Secondar Sorting in spark using clojure/flambo

Punit Naik Fri, 08 Jul 2016 09:01:42 -0700

 
         

I have a scala program in which I have implemented a secondary sort which 
works perfectly. The way I have written that program is:


object rfmc {
  // Custom Key and partitioner

  case class RFMCKey(cId: String, R: Double, F: Double, M: Double, C: Double)
  class RFMCPartitioner(partitions: Int) extends Partitioner {
    require(partitions >= 0, "Number of partitions ($partitions) cannot be 
negative.")
    override def numPartitions: Int = partitions
    override def getPartition(key: Any): Int = {
      val k = key.asInstanceOf[RFMCKey]
      k.cId.hashCode() % numPartitions
    }
  }
  object RFMCKey {
    implicit def orderingBycId[A <: RFMCKey] : Ordering[A] = {
      Ordering.by(k => (k.R, k.F * -1, k.M * -1, k.C * -1))
    }
  }
  // The body of the code
  //
  //
  val x = rdd.map(RFMCKey(cust,r,f,m,c), r+","+f+","+m+","+c)
  val y = x.repartitionAndSortWithinPartitions(new RFMCPartitioner(1))}

I wanted to implement the same thing using clojure's DSL for spark called 
flambo. Since I can't write partitioner using clojure, I re-used the code 
defind above, compiled it and used it as a dependency in my Clojure code.

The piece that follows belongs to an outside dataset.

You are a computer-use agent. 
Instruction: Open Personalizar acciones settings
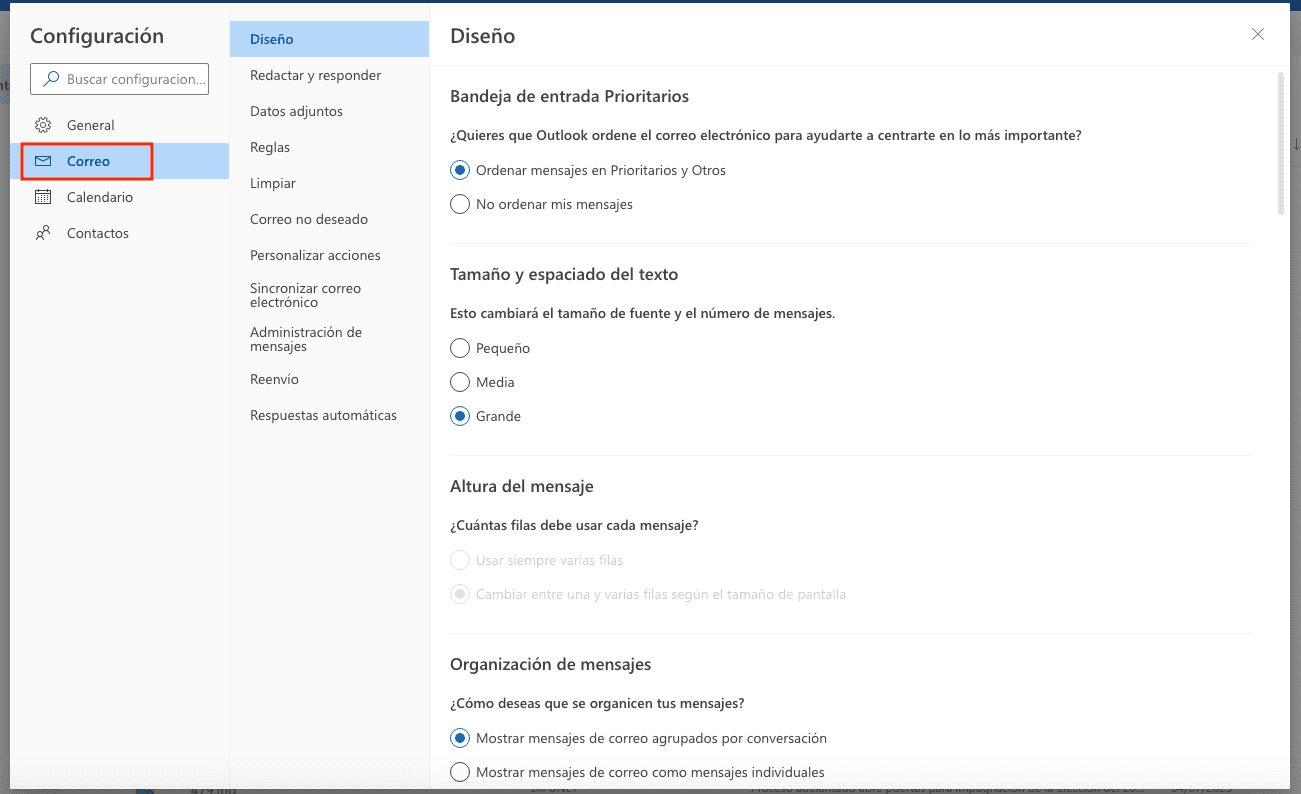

Now I am importing the partitioner and the key in my clojure code the 
following way:

(ns xyz
  (:import
    [package RFMCPartitioner]
    [package RFMCKey]
    )
  )

But when I try to create RFMCKey by doing (RFMCKey. cust_id r f m c), it 
throws the following error:

java.lang.ClassCastException: org.formcept.wisdom.RFMCKey cannot be cast to 
java.lang.Comparable
    at 
org.spark-project.guava.collect.NaturalOrdering.compare(NaturalOrdering.java:28)
    at 
scala.math.LowPriorityOrderingImplicits$$anon$7.compare(Ordering.scala:153)
    at 
org.apache.spark.util.collection.ExternalSorter$$anon$8.compare(ExternalSorter.scala:170)
    at 
org.apache.spark.util.collection.ExternalSorter$$anon$8.compare(ExternalSorter.scala:164)
    at 
org.apache.spark.util.collection.TimSort.countRunAndMakeAscending(TimSort.java:252)
    at org.apache.spark.util.collection.TimSort.sort(TimSort.java:110)
    at org.apache.spark.util.collection.Sorter.sort(Sorter.scala:37)
    at 
org.apache.spark.util.collection.SizeTrackingPairBuffer.destructiveSortedIterator(SizeTrackingPairBuffer.scala:83)
    at 
org.apache.spark.util.collection.ExternalSorter.partitionedIterator(ExternalSorter.scala:687)
    at 
org.apache.spark.util.collection.ExternalSorter.iterator(ExternalSorter.scala:705)
    at 
org.apache.spark.shuffle.hash.HashShuffleReader.read(HashShuffleReader.scala:64)
    at org.apache.spark.rdd.ShuffledRDD.compute(ShuffledRDD.scala:92)
    at org.apache.spark.rdd.RDD.computeOrReadCheckpoint(RDD.scala:277)
    at org.apache.spark.CacheManager.getOrCompute(CacheManager.scala:70)
    at org.apache.spark.rdd.RDD.iterator(RDD.scala:242)
    at org.apache.spark.rdd.MapPartitionsRDD.compute(MapPartitionsRDD.scala:35)
    at org.apache.spark.rdd.RDD.computeOrReadCheckpoint(RDD.scala:277)
    at org.apache.spark.rdd.RDD.iterator(RDD.scala:244)
    at org.apache.spark.scheduler.ResultTask.runTask(ResultTask.scala:61)
    at org.apache.spark.scheduler.Task.run(Task.scala:64)
    at org.apache.spark.executor.Executor$TaskRunner.run(Executor.scala:203)
    at 
java.util.concurrent.ThreadPoolExecutor.runWorker(ThreadPoolExecutor.java:1145)
    at 
java.util.concurrent.ThreadPoolExecutor$Worker.run(ThreadPoolExecutor.java:615)
    at java.lang.Thread.run(Thread.java:745)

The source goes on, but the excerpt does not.